# Turn A Crappy Desk Into A Decent Workbench?



## Wood4Brains (Jul 25, 2012)

Hey there, Everyone:

I have a crappy computer desk. It is pretty stable, but it has some sort of a vinyl covering on it (sorry, am not quite sure what it is), and it is kind of slick, so it is hard to clamp things and keep them from sliding around. 

Is it possible to just screw a sheet of plywood / osb / something else to the surface of it to make it less slippery?

How thin a piece can I get away with? I just don't want to go so thick that it makes the whole top too thick for my clamps to reach.

Thanks in advance.


----------



## GeorgeC (Jul 30, 2008)

Just buy a sheet of Masonite either 1/8 or 1/4 inch and put that on the top.

George


----------



## cabinetman (Jul 5, 2007)

Can you post a picture of it? From that we can come up with some ideas.:yes:










 







.


----------



## Dave66 (Apr 6, 2012)

"Crappy desk"? "Mostly stable"? Is it really worth messing with? It will probably get much more abuse as a work bench than it ever got as a desk. - lol


----------



## 27207 (Jan 25, 2012)

It is possible, I built a router table from a TV stand lol. But it does need to be quite stable to be a good work bench... Well depending what type of work you'll be doing on it.


----------



## Wood4Brains (Jul 25, 2012)

Thanks again, Everyone:

I should mention that on my budget, it is either modify this table, or look for CHEAP saw horses and 2 X 4s. I thought modifying this would provide me with a more stable platform than sawhorses.

Here is a photo of the table:










It is sound physically. the surface is level. (there's a lot of sawdust on it at the moment, if you are wondering what all that yellow stuff in the front right hand side is).

Here are the *dimensions*:

30-1/2 inches tall

40-1/2 Inches wide

18-1/8 inches deep

3/4 inches thick material for top and sides.

has a pullout keyboard shelf that slides in and out smoothly. thought I could modify it to hold tools / screws / etc by putting some sort of retaining strips on it (or by gluing a very low "cubby" box to it.

Also, if you look on the right side you will notice that there is a convenient little board for creating a separate section where one would normally put their computer. could I make some small shelves there as a place to keep tools and other stuff?

*Stability*:

Front to back, it is very stable (give it an A in terms of stability)

Side to side, it is pretty darn stable (maybe a B or B+). If I needed it more stable, could I screw / bolt some 2 X 4 from one side to another (I guess you might call it a cross bar) to make it more stable from side to side?

*Purpose*:

Primarily, I would use it to crosscut 2 X 2, 2 X 3, and 1 X 12 soft and hardwoods with my circular saw and jigsaw. Also, I might use it to rip some sheet goods as well (maybe some 4' X 4') with my circular saw.

Also, I would use it with my hand saws and since I don't have a drill press, I would like to have some place to hold my material when I use my electric hand drill.

Oh, and transportability is not an issue for me. Won't be moving it.

Will the little overhanging "lip" be a problem? The top (purposely) extends past the sides by 1/16th of an inch. Should it be flush with the sides? Or does it not matter? 










What type of vice could / should I mount on it? Or should I just stick with clamps?

thanks in advance.


----------



## Wood4Brains (Jul 25, 2012)

Your tasks —
(a) In the workbench thread, rewrite more briefly the paragraph beginning "Primarily, I would use it to crosscut," keeping its main facts.
(b) Answer these questions from the workbench thread:
(i) What thicknesses of Masonite does GeorgeC suggest?
(ii) How tall is the table?
(iii) By how much does the top extend past the sides?
(c) Reproduce word for word the stretch of the workbench thread from "40-1/2 Inches wide" through "and other stuff?".

Source data —
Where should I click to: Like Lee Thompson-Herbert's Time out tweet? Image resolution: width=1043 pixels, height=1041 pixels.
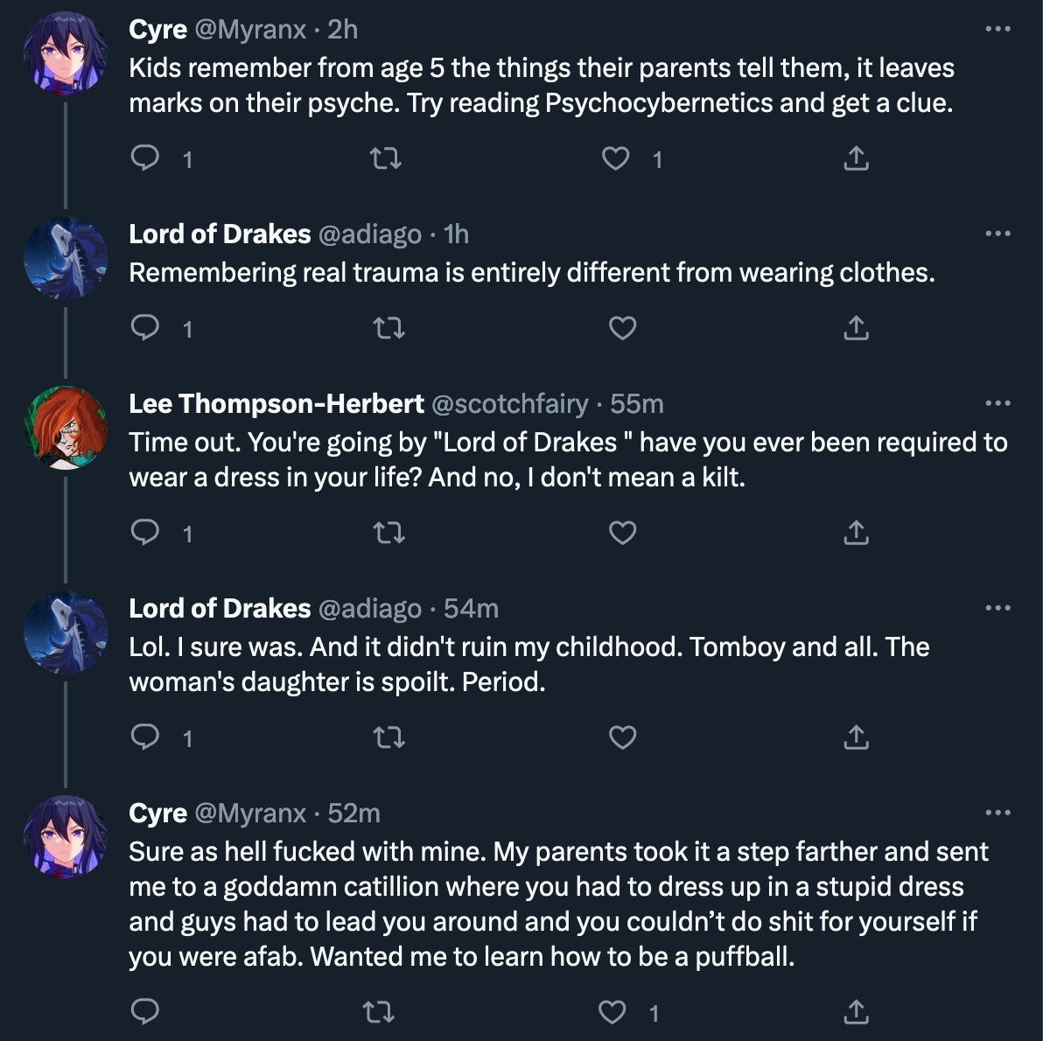point(623,533)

Answers in order —
(a) I'd mainly crosscut 2 X 2, 2 X 3, and 1 X 12 softwoods and hardwoods on it with my circular saw and jigsaw, and might also rip sheet goods (maybe 4' X 4') with the circular saw.

(b)
(i) 1/8 or 1/4 inch
(ii) 30-1/2 inches
(iii) 1/16th of an inch

(c)
40-1/2 Inches wide

18-1/8 inches deep

3/4 inches thick material for top and sides.

has a pullout keyboard shelf that slides in and out smoothly. thought I could modify it to hold tools / screws / etc by putting some sort of retaining strips on it (or by gluing a very low "cubby" box to it.

Also, if you look on the right side you will notice that there is a convenient little board for creating a separate section where one would normally put their computer. could I make some small shelves there as a place to keep tools and other stuff?